Collected data entries:
——————

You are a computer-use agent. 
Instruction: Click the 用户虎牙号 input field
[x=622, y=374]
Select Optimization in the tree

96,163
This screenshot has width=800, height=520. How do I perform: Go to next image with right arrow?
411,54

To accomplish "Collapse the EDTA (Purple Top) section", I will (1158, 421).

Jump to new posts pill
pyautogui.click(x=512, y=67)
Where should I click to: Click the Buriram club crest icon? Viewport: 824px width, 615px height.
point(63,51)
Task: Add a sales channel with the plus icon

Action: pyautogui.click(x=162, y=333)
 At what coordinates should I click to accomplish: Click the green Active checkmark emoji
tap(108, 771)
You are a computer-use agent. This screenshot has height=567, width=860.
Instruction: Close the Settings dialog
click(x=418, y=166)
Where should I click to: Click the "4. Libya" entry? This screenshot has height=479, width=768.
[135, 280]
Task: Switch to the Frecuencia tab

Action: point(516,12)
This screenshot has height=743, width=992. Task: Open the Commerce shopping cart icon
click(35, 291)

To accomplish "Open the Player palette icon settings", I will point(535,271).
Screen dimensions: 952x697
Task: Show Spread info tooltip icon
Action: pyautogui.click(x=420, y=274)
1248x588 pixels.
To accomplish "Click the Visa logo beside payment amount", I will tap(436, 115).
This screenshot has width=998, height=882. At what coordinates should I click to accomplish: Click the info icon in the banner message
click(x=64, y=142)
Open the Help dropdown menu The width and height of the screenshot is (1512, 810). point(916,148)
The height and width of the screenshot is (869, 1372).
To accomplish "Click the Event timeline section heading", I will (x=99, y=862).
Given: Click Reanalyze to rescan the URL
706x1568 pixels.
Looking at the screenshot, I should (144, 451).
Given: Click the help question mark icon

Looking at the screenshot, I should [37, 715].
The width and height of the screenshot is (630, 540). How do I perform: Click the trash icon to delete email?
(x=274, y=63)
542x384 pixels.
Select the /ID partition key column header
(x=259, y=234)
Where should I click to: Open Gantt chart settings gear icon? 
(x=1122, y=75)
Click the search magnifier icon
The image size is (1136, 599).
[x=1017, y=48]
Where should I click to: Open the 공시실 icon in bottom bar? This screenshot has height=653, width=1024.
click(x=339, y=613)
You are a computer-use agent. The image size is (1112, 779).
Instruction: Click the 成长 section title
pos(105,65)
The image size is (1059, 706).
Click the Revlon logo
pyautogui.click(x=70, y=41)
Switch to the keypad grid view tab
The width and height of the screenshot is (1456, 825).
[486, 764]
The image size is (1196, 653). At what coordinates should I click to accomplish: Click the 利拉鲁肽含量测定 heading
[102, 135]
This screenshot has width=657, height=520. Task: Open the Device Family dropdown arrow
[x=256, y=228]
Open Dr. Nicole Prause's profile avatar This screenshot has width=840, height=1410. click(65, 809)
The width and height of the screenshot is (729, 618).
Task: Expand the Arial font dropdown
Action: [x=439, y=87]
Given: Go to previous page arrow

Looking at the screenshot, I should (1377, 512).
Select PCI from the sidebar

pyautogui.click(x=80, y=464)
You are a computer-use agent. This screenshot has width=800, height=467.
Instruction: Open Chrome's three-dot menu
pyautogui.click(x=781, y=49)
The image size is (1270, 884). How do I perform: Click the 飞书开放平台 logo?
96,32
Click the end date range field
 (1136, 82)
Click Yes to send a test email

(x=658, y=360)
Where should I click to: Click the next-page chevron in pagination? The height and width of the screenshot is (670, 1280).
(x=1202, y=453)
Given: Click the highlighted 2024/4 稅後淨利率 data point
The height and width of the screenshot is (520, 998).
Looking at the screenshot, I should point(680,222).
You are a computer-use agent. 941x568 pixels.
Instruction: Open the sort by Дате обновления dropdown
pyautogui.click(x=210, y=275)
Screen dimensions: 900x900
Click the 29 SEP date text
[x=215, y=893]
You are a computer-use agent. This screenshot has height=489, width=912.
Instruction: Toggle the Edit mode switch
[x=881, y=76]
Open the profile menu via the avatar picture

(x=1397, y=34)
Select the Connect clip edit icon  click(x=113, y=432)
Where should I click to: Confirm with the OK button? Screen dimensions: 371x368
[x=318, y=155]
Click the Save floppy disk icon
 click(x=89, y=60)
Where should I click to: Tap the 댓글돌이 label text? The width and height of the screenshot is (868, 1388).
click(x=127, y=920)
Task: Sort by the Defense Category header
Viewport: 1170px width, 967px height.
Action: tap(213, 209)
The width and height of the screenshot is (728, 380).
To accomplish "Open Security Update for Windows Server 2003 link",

——————

◆ Task requirements
Could you find each line in the entries that contains the string "agent" and copy it?

◆ Exercise answer
You are a computer-use agent. 
You are a computer-use agent. This screenshot has height=567, width=860.
You are a computer-use agent. The image size is (1112, 779).
You are a computer-use agent. This screenshot has width=800, height=467.
You are a computer-use agent. 941x568 pixels.
You are a computer-use agent. This screenshot has height=489, width=912.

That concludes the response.